┌─ The data

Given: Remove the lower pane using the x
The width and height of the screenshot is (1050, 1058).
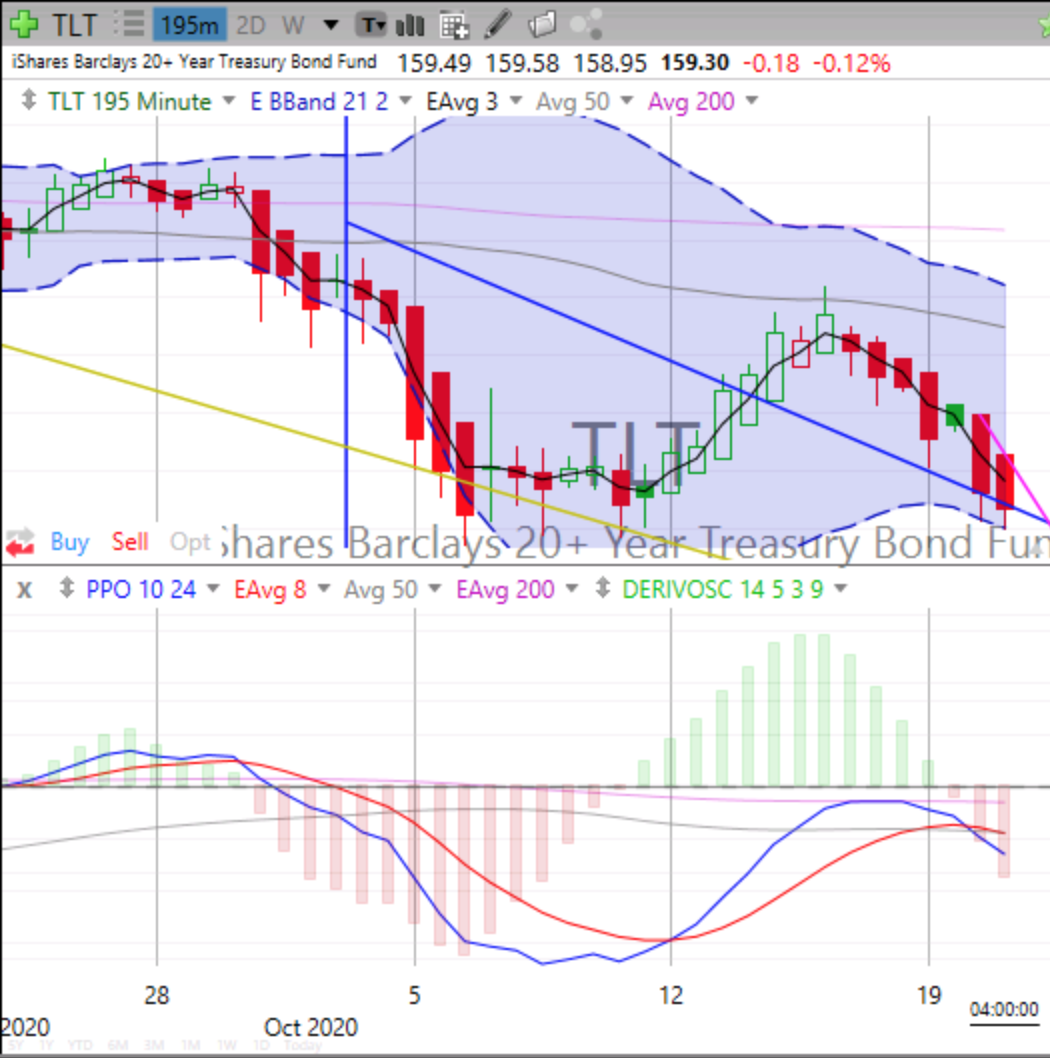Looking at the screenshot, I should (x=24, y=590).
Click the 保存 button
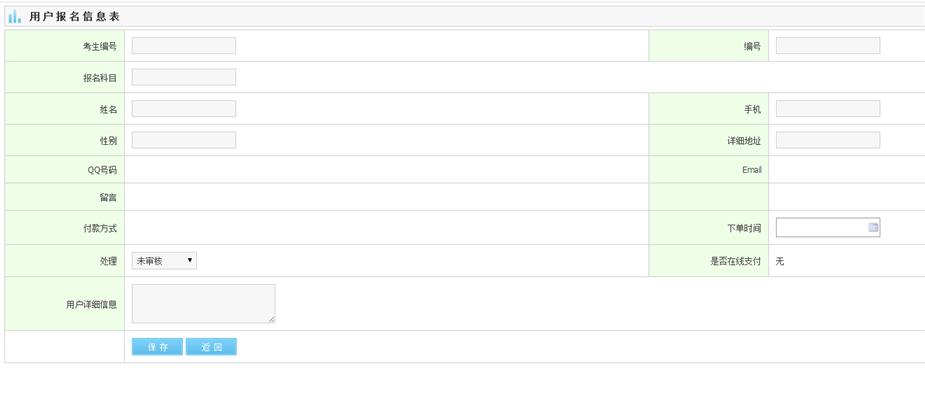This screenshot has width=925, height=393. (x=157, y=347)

└─

Pictures included in the data should be dropped; everything else must be repeated exactly.

▸ **Result of the task**
Given: Remove the lower pane using the x
The width and height of the screenshot is (1050, 1058).
Looking at the screenshot, I should (x=24, y=590).
Click the 保存 button
This screenshot has width=925, height=393. (x=157, y=347)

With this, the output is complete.